Stored items from a collection:
===============

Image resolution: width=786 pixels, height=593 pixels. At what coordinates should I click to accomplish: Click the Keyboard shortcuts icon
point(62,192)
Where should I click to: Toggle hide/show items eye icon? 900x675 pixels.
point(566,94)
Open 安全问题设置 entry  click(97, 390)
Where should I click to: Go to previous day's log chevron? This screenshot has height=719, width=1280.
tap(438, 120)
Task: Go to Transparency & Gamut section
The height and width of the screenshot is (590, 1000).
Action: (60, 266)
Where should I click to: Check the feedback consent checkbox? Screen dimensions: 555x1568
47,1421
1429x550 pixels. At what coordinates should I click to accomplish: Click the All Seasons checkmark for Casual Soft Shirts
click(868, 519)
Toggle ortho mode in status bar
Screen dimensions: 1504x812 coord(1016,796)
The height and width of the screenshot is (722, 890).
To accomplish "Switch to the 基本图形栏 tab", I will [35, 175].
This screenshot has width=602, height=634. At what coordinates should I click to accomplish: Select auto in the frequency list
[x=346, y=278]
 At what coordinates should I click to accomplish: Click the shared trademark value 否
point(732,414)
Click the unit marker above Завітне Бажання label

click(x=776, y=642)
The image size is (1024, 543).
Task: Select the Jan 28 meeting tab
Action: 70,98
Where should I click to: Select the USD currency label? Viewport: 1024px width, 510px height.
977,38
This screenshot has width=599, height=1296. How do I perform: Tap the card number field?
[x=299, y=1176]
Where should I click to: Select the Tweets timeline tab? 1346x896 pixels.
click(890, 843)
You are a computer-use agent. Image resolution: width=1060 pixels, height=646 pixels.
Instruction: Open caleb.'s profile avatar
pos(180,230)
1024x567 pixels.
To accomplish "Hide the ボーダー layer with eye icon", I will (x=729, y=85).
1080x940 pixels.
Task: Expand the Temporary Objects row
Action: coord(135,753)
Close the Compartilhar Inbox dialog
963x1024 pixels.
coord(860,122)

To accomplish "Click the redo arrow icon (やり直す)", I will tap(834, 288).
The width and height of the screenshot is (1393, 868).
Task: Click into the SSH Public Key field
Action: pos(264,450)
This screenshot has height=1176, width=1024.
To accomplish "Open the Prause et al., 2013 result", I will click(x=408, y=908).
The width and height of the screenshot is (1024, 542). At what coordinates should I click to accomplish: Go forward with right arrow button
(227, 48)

===============

All that is needed is the opening run of the data, given again exactly: please include every line from the first through the line with "You are a computer-use", both ends kept.

Image resolution: width=786 pixels, height=593 pixels. At what coordinates should I click to accomplish: Click the Keyboard shortcuts icon
point(62,192)
Where should I click to: Toggle hide/show items eye icon? 900x675 pixels.
point(566,94)
Open 安全问题设置 entry  click(97, 390)
Where should I click to: Go to previous day's log chevron? This screenshot has height=719, width=1280.
tap(438, 120)
Task: Go to Transparency & Gamut section
The height and width of the screenshot is (590, 1000).
Action: (60, 266)
Where should I click to: Check the feedback consent checkbox? Screen dimensions: 555x1568
47,1421
1429x550 pixels. At what coordinates should I click to accomplish: Click the All Seasons checkmark for Casual Soft Shirts
click(868, 519)
Toggle ortho mode in status bar
Screen dimensions: 1504x812 coord(1016,796)
The height and width of the screenshot is (722, 890).
To accomplish "Switch to the 基本图形栏 tab", I will [35, 175].
This screenshot has width=602, height=634. At what coordinates should I click to accomplish: Select auto in the frequency list
[x=346, y=278]
 At what coordinates should I click to accomplish: Click the shared trademark value 否
point(732,414)
Click the unit marker above Завітне Бажання label

click(x=776, y=642)
The image size is (1024, 543).
Task: Select the Jan 28 meeting tab
Action: 70,98
Where should I click to: Select the USD currency label? Viewport: 1024px width, 510px height.
977,38
This screenshot has width=599, height=1296. How do I perform: Tap the card number field?
[x=299, y=1176]
Where should I click to: Select the Tweets timeline tab? 1346x896 pixels.
click(890, 843)
You are a computer-use agent. Image resolution: width=1060 pixels, height=646 pixels.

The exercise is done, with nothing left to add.